Neue EU-Richtlinie sichert Urheberrechte

Gegen massiven Druck der Multimedia-Industrie

Wenn in Deutschland gegenwärtig von Europa die Rede ist, geht es fast ausschließlich um den Euro. Selbst renommierte Medien – obwohl direkt betroffen – nahmen kaum Notiz von einem Brüsseler Beschluß, bei dem es ebenfalls ums große Geld geht. Dabei hatten großindustrielle Interessengruppen bis zur letzten Minute versucht, den Vorschlag der Europäischen Kommission für eine Copyright-Direktive wieder in der Versenkung verschwinden zu lassen.

Dieses Dokument mit dem langatmigen Titel „Richtlinie zur Harmonisierung bestimmter Aspekte des Urheberrechts und der verwandten Schutzrechte in der Informationsgesellschaft“ ist brisant für jene, die lauthals „Freie Fahrt auf der Datenautobahn!“ rufen und dabei den Profit ihrer Mautstationen meinen. Und fast wäre die massive Intervention von Telekom-Konzernen, Internet-Providern, Soft- und Hardwareproduzenten sowie der Phono-Industrie erfolgreich gewesen.

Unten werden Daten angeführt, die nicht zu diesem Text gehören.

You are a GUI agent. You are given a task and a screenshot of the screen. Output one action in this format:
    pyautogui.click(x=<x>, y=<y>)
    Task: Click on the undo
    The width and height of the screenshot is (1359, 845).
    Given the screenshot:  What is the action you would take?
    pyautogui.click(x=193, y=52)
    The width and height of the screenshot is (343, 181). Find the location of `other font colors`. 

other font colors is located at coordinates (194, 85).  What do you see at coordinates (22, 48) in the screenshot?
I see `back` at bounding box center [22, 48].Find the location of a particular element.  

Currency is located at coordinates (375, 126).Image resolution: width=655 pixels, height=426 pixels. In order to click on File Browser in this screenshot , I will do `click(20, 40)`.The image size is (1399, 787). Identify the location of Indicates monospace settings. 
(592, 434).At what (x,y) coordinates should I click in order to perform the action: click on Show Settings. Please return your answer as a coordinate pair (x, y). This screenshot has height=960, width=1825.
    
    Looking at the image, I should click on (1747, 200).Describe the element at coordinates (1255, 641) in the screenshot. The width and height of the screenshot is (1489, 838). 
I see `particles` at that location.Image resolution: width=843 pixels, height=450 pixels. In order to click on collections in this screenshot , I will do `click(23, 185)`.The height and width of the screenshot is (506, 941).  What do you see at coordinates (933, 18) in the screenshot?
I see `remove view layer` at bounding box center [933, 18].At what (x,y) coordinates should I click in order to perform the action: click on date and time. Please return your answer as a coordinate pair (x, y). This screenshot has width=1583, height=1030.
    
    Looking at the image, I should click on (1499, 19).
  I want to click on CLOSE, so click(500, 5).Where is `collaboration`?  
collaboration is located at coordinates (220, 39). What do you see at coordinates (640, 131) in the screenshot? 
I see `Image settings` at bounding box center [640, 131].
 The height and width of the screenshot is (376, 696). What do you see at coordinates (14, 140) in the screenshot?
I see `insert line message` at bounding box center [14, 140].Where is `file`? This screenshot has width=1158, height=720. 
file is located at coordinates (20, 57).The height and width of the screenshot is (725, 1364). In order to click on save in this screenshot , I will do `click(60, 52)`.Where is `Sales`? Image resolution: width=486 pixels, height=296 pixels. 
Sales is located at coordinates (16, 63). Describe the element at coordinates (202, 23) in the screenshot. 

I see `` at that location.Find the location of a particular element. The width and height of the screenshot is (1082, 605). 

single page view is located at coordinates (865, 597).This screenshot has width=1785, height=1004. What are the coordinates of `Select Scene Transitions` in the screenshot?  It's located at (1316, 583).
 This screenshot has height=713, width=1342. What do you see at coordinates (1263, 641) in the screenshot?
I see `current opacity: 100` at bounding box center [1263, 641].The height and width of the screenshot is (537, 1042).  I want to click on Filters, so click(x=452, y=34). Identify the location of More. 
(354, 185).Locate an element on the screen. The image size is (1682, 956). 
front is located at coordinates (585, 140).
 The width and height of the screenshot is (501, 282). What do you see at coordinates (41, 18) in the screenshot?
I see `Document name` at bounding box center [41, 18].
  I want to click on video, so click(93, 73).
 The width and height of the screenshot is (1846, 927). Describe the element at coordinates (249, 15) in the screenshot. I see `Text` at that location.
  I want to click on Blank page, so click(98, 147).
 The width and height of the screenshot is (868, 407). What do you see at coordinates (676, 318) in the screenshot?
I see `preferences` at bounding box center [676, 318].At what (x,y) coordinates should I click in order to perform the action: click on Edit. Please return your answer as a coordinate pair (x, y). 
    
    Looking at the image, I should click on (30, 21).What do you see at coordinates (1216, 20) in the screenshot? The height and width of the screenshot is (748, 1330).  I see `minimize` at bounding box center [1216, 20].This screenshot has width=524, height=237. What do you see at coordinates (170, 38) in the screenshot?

Doch als durchsickerte, daß Martin Bangemann und andere Kommissare den Richtlinienentwurf der Generaldirektion XV wieder von der Tagesordnung der EU-Kommission absetzen wollten, verstärkten auch die europäischen Journalisten-, Schriftsteller- und Künstlerverbände und -gewerkschaften in Brüssel und ihren Heimatländern das „Lobbying“. Eine Woche später als geplant, wurde der Entwurf dann doch am 10. Dezember 1997 auf den Weg gebracht. Er wird derzeit in den Mitgliedsländern diskutiert und muß abschließend vom Europäischen Parlament und Rat beschlossen werden.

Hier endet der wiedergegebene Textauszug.